I did a search of these forums only to come up with 76 of the most obscure, apparently "non-neem" links.

Thanks,

Grant
Jackson, MO


----------



## iddee (Jun 21, 2005)

http://www.google.com/search?hl=en&lr=&rls=GGGL%2CGGGL%3A2006-35%2CGGGL%3Aen&q=neem+oil+%2B+small+hive+beetle&btnG=Search


----------



## fat/beeman (Aug 23, 2002)

hello
neem oil has been used by some but I never tried it. I use lot of different oils to comtrol mites often I start with low doses and work up till effect is reached. Don


----------



## Alienor (Mar 16, 2005)

Hi, 
I found an article (sorry, in german) on the website of the swiss bee institute.
http://www.alp.admin.ch/themen/00502/00515/00521/index.html?lang=de
The working ingredient in neem oil is Azadirachtin, which does not harm the adult bees but killed the pupae.
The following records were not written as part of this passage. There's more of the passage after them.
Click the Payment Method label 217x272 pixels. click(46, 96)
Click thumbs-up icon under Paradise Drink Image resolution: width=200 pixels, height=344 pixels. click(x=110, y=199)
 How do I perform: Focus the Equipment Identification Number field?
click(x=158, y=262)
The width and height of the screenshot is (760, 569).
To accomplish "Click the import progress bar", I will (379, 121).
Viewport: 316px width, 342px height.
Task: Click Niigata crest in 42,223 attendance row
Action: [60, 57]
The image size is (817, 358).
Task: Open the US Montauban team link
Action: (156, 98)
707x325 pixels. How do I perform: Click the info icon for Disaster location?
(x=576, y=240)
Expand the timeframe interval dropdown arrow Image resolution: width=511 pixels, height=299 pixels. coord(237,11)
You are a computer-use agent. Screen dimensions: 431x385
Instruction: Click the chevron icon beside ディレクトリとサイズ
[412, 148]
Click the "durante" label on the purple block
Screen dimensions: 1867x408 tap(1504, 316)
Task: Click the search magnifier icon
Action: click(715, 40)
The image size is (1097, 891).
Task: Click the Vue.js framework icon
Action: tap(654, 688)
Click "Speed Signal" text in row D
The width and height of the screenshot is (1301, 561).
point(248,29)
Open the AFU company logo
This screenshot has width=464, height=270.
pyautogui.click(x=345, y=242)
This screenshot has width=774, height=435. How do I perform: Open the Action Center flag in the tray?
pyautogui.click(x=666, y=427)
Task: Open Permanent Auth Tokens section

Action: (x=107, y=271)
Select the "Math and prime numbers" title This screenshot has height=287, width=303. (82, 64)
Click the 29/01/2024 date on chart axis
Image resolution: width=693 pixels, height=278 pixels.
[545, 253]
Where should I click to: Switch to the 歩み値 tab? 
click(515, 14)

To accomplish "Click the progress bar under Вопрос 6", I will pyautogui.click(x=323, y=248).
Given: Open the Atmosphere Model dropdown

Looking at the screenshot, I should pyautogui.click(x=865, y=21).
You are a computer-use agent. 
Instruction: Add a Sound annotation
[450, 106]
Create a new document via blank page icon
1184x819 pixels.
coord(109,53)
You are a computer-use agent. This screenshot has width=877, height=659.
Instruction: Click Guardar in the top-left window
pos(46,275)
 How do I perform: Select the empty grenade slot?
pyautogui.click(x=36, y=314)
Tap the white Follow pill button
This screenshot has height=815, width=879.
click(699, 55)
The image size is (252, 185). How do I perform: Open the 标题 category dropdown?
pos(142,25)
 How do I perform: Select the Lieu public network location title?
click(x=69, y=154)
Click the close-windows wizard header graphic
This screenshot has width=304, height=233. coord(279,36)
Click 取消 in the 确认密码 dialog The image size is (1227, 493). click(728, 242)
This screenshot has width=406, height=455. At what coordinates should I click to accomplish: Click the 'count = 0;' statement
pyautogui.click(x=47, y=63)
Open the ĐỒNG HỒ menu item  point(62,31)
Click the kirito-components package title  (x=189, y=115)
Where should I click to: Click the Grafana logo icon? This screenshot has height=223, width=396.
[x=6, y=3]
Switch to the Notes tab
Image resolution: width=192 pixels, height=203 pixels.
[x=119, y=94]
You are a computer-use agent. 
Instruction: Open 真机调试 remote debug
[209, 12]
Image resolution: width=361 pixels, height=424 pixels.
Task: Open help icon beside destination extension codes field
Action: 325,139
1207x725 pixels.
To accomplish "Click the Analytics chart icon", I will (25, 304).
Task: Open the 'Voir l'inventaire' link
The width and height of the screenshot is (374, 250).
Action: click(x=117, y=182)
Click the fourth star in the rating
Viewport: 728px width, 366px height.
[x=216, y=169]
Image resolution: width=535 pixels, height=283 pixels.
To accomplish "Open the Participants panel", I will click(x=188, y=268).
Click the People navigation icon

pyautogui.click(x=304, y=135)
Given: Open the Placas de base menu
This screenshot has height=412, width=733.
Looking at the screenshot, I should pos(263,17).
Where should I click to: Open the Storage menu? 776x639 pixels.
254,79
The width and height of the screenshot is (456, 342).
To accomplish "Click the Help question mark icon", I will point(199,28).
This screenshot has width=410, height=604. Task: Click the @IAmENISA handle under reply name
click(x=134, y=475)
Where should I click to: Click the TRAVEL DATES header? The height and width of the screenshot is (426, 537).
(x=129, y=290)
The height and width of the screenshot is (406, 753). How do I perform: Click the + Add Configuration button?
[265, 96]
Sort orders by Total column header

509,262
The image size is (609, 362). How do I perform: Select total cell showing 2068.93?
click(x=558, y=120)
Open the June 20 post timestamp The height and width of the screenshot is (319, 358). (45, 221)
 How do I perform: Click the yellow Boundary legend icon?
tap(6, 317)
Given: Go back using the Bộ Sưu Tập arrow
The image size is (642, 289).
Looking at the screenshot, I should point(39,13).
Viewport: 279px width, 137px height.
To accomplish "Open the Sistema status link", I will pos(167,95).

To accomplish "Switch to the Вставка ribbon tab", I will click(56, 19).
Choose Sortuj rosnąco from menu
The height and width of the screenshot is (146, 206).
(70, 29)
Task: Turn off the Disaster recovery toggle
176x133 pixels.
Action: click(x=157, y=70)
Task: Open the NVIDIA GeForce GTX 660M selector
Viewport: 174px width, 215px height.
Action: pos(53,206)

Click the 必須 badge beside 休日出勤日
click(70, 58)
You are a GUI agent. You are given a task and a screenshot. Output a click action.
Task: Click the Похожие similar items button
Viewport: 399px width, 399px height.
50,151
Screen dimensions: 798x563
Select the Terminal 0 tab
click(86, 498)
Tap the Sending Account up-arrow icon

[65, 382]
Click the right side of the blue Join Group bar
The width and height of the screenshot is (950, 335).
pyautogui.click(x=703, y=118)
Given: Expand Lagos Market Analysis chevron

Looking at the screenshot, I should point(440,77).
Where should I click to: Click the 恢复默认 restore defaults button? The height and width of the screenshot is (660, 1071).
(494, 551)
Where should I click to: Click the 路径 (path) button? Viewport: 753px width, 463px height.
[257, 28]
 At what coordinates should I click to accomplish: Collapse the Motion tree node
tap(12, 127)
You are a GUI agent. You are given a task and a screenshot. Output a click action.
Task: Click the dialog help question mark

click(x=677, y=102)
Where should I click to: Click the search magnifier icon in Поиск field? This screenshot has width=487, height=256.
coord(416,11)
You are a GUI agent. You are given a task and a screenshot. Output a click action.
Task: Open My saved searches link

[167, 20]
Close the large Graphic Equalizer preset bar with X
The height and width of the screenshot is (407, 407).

The metamorphosis was disturbed heavyly and the pupae couldn't get out of their skin (?).
The minimum was deformed wing and the maximum was death of larvae.
So neem oil can't be recommanded against varroa.


----------



## empilolo (Oct 7, 2006)

You can read all on the website of the Swiss Bee Institute in either English / French / German or Italian - language of your choice in top right hand corner

the English version

http://www.alp.admin.ch/themen/00502/00515/00521/index.html?lang=en


----------



## Alienor (Mar 16, 2005)

#lol Thank you very much, empilolo!
I just didn't see the signs....*blush*


----------



## BWrangler (Aug 14, 2002)

Hi Guys,

The Canadians did some research using neem oil to treat varroa. Various concentrations were mixed with syrup and feed to the bees. Initial results indicated that very low concentrations of neem were effective against varroa.

Back when I thought the only good mite was a dead mite and was still looking for a better poison to kill them all, I ran my own neem tests using the Canadian study as a starting point. I tried the syrups and also experimented with neem/vegetable patties. 

Shortly thereafter, I realized the short comings of the pesticide treadmill and abandoned the poison approach, including neem. Today, there are just so many other effective and tested approaches that don't involve contaminating the hive. I would look at those.

Regards
Dennis
Knowing that neem works great on those pests that infect house plants, but wouldn't put it in a beehive.

[ October 10, 2006, 11:43 AM: Message edited by: D. Murrell ]


----------



## guatebee (Nov 15, 2004)

I heard neem oil is mainly used as a repellent for moths and other flying pests. Any esperiences with neem as wax moth repellent?

May be the stuff does not have to be sprayed dirctly on the combs.

By the way, what are the chances of contaminating honey by spraying combs with Certan?

[ October 17, 2006, 12:05 AM: Message edited by: guatebee ]


----------



## Grant (Jun 12, 2004)

Chances of contaminating honey?

Don't really know. I've been spraying my combs with certan, also known as Xen Teri (you can get it from Sundance in the "For Sale" thread).

It is diluted 3 tsp per gallon, and one gallon goes for about 12 - 15 supers. That's not a lot of certan per frame. I've air dried them before going into the storage shed.

All of these frames are dry, sufficiently robbed clean, before treatments. I suspect the bees will clean and polish them next spring when they go back on the hive. So I'm not at all sure about what will still be in the hive.

Further, the bacteria strain in certan is not poisonous to humans. 

Grant
Jackson, MO


----------